CITATION: 540 US 12 (2003)
DECIDED: Nov 03, 2003

Facts of the case

Gregory Esparza murdered a store clerk during a robbery in Ohio. He was convicted and sentenced to death for the murder. He appealed the death sentence, arguing that the prosecutors had failed to charge him as the “principle offender” in the murder and that he was therefore ineligible for the death penalty under Ohio law. The Ohio Court of Appeals rejected this argument, holding that, because Esparza had been the only person charged in the crime, it would have been redundant (and therefore unnecessary) to charge him as the “principle offender.”

Esparza then filed a second appeal before the Court of Appeals, this time arguing that he had received ineffective assistance of counsel during his first appeal. He specifically cited his attorney’s failure to argue that the state had violated the Eighth Amendment’s prohibition on cruel and unusual punishment by not following the “letter of the law” in its sentencing. The court again rejected Esparza’s argument, referring back to its first decision and holding that the prosecutor’s error had been harmless and was therefore not grounds for overturning the sentence. The defense attorney’s failure to raise Eighth Amendment objections to the prosecutor’s error, therefore, was also harmless.

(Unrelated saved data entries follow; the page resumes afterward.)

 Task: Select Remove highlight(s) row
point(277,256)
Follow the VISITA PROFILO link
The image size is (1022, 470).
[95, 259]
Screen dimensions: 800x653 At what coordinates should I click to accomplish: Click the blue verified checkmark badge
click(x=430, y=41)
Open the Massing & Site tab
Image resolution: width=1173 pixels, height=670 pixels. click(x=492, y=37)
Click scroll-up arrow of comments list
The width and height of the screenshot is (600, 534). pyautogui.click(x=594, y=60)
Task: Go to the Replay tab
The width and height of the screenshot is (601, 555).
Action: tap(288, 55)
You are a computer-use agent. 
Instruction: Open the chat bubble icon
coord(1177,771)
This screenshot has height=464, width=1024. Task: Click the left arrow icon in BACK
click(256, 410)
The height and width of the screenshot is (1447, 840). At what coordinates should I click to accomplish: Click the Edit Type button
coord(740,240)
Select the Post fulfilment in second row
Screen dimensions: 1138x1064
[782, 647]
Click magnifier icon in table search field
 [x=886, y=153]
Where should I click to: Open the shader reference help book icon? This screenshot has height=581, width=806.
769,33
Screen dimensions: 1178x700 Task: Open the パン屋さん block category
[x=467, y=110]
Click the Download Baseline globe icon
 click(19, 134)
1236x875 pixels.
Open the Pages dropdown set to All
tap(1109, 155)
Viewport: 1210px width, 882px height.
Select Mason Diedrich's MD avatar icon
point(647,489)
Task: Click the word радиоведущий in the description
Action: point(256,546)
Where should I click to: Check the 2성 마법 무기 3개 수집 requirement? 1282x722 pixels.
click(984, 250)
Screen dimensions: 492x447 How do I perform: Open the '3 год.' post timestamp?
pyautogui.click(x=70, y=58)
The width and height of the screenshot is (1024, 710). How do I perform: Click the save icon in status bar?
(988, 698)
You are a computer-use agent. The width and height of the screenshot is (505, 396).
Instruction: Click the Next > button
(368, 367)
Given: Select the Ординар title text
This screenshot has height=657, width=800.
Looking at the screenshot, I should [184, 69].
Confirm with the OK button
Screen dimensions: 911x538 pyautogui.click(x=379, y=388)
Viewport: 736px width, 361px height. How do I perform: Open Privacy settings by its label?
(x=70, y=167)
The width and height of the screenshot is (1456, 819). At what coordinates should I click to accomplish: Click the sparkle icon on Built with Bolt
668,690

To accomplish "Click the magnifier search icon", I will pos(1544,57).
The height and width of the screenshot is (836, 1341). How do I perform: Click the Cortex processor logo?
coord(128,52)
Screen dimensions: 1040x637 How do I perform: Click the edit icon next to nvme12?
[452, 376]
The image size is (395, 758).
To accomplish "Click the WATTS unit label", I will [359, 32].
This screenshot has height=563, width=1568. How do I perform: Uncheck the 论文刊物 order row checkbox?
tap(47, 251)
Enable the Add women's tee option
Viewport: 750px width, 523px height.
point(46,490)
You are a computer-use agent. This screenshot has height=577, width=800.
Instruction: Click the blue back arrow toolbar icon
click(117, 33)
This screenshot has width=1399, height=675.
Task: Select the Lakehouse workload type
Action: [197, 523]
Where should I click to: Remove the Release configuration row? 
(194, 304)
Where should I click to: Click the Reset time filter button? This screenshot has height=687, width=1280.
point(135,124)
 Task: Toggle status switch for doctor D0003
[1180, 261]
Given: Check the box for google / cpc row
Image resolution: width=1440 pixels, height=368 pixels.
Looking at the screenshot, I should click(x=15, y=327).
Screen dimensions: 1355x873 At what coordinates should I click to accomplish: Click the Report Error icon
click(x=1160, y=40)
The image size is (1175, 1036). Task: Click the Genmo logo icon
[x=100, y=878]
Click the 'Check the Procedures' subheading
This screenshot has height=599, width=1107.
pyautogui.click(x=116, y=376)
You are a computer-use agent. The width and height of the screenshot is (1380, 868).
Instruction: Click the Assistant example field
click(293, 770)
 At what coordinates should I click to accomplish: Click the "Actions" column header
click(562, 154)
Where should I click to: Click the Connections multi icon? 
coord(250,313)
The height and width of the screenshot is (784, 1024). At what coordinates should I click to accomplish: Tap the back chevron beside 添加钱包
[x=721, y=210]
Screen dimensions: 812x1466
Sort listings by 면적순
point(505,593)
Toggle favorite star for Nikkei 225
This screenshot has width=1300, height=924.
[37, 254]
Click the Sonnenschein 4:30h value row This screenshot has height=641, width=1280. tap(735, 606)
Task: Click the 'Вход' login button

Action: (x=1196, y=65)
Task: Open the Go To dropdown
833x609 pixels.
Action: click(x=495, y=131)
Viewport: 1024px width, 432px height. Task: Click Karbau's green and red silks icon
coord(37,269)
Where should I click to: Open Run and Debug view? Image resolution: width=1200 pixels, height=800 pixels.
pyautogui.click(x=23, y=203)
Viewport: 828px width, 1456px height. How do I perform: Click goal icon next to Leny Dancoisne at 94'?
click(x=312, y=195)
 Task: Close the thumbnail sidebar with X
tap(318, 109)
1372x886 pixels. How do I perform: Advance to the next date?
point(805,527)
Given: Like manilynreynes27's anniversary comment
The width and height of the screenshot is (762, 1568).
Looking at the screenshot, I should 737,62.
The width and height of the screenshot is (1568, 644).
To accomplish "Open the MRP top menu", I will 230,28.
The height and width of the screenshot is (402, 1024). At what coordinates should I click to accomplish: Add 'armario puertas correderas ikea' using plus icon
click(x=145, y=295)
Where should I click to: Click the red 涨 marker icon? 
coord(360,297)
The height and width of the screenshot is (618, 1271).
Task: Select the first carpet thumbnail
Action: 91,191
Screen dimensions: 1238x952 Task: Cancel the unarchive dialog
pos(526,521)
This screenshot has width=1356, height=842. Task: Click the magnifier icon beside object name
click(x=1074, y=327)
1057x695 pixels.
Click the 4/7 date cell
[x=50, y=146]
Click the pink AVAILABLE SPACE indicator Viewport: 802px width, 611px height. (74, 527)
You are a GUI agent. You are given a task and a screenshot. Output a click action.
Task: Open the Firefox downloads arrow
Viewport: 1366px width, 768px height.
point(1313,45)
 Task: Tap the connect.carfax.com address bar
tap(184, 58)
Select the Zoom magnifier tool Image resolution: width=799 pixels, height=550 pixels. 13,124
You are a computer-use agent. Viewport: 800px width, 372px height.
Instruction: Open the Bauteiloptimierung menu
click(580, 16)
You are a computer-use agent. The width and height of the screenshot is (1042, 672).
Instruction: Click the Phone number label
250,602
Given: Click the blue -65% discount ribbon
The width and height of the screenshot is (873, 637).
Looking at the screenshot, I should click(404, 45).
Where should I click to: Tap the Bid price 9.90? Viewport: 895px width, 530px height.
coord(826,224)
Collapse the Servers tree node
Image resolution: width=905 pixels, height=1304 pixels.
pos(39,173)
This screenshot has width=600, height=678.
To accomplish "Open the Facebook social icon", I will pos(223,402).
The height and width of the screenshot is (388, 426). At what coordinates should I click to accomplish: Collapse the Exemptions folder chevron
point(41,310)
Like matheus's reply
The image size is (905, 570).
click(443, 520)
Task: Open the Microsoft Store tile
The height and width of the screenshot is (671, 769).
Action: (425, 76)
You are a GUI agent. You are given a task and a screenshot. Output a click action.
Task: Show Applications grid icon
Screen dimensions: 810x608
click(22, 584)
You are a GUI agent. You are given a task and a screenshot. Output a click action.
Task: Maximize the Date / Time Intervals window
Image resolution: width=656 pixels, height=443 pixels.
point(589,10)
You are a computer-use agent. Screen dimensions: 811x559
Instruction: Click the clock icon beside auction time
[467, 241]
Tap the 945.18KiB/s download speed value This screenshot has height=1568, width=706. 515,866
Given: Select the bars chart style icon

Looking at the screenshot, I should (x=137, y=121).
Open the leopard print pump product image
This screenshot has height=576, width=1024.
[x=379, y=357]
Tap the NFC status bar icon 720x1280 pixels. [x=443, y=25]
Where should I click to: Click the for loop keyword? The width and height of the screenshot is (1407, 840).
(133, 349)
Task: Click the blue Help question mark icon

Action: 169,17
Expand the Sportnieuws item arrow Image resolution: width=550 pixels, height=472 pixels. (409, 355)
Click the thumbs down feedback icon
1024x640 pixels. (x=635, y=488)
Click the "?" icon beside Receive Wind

Esparza then filed a petition for a writ of habeas corpus in federal district court, raising the same ineffective assistance of counsel claim. In response, Ohio argued that the Ohio Appeals Court’s decision had not violated “clearly established Federal law” and that the district court therefore could not overturn the sentence. The court sided with Esparza, however, holding that the state’s failure to follow its sentencing laws violated the Eighth Amendment. The attorney’s failure to raise the Eighth Amendment claim in the first appeal, therefore, was not harmless and could serve as grounds for overturning the sentence. A Sixth Circuit Court of Appeals panel affirmed the federal district court’s opinion.


Did the Ohio Appeals Court violate “clearly established Federal law” by deciding that the prosecution’s failure to charge Esparza as the “principle offender” in a murder was harmless and therefore not grounds for overturning his death sentence?